Instructions for the task - Below are several records. Retype exactly those lines running from the one with "Task: Enable the Create permission checkbox" through the one with "This screenshot has height=361, width=752.", end lines included, and no others.

Stored data -
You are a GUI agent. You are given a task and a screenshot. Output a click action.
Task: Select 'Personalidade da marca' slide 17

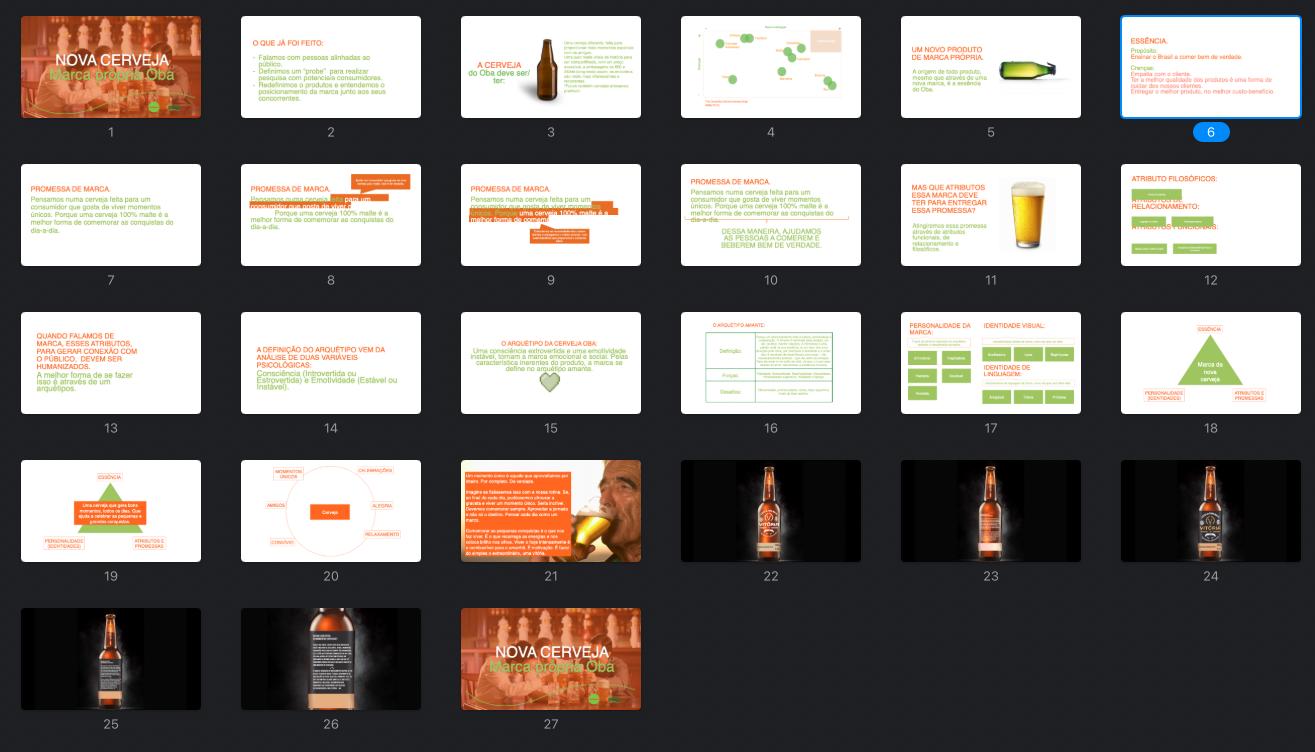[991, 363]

--

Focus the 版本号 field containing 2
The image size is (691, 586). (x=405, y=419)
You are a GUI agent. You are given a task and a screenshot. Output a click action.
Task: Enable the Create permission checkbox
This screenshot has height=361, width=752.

Task output -
Task: Enable the Create permission checkbox
This screenshot has height=361, width=752.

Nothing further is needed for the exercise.